The mean sample size of the papers was 77 patients, the smallest being n = 22 [16] while the highest was n = 151 [19].

In relation to gender, the male sample represents 48% of the total, ranging from 11 [16] to 71 [19] men (mean = 37) compared to 52% of females, between 11 [16] and 99 [18] women (mean = 40).

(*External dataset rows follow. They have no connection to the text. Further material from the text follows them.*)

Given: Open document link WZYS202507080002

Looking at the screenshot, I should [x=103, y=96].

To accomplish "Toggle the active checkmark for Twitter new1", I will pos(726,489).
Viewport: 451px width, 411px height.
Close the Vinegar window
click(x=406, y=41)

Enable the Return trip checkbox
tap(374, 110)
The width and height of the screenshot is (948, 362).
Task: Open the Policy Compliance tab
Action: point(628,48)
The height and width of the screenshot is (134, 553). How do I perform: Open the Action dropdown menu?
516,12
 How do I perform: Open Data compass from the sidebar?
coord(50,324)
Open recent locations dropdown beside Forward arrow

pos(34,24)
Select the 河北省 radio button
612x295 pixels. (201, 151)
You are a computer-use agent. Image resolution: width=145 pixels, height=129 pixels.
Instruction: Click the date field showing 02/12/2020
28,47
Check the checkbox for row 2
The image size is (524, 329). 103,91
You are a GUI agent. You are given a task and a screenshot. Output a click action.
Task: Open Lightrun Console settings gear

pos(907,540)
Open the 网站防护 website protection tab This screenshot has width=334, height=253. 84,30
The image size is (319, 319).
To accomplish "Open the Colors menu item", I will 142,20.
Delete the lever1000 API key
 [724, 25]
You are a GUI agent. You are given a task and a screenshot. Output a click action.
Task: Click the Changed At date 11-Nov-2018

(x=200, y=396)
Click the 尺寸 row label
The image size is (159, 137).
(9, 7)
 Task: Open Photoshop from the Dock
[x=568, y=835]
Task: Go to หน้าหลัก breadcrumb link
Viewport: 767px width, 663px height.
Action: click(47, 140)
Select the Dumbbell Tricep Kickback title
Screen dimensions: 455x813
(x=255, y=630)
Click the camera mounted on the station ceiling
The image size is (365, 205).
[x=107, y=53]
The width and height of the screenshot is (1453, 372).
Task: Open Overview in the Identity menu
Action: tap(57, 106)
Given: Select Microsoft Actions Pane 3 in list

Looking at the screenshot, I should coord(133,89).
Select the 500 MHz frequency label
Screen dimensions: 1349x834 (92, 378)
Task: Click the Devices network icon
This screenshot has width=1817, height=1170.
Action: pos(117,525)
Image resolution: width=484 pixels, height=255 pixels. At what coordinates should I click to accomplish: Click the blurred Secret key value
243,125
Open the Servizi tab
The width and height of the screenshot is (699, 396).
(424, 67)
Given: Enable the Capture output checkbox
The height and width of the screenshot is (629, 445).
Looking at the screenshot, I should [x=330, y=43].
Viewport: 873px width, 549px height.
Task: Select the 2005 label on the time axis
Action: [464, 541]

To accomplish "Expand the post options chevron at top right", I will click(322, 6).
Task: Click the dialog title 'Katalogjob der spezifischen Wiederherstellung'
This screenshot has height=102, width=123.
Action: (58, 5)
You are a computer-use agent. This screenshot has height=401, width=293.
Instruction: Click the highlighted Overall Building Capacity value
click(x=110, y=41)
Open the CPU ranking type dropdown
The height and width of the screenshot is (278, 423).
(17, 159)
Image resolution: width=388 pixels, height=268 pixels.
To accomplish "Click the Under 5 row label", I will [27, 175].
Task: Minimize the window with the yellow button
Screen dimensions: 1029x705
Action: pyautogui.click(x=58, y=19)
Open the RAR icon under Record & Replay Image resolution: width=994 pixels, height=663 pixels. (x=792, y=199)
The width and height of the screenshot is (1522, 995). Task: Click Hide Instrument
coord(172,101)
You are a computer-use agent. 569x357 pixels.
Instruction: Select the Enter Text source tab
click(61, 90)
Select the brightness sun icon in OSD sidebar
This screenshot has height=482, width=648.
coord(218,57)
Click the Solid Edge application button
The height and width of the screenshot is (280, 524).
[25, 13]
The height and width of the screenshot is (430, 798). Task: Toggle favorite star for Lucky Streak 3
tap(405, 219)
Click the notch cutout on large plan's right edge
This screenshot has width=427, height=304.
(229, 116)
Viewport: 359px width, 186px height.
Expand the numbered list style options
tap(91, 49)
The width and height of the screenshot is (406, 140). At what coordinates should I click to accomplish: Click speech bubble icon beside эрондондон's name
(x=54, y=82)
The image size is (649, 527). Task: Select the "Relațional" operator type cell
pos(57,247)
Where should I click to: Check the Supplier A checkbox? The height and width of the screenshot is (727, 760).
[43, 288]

As for the subjects’ age, the mean was 59.37 years, the one performed by Mardani-Kivi et al. [23] was the youngest (55 years) while that of the longest-lived patients was by Franceschi et al. [15] (63.25 years).

With respect to the involvement of the dominant arm, seven [15,16,17, 22,23,24,25] studies reflected whether it corresponds or not. In all of them, the involvement of the dominant arm was more common, it was 72.37% of the study sample, the highest frequency being 82% [22] and the lowest 56% [23].

Diagnostic methods

The techniques used for medical diagnosis of dysfunctions were as follows: magnetic resonance imaging (MRI) in 11/11 of selected articles [15,16,17,18,19,20,21,22,23,24,25], arthroscopy in 10/11 [15,16,17,18,19,20,21, 23,24,25], radiography (RX) in 6/11 [15, 16, 19,20,21,22], physical examination (e.g., speed test) in 3/11 [19, 23, 24], ultrasound (US) in 1/11 [19]. Three articles [17, 18, 25] used MRI and arthroscopy, other [22] employed MRI and RX, four others [15, 16, 20, 21] used RX, MRI, and arthroscopy, two [23, 24] used physical examination, MRI and arthroscopy, and finally one paper [19] employed physical examination, RX, MRI, US, and arthroscopy.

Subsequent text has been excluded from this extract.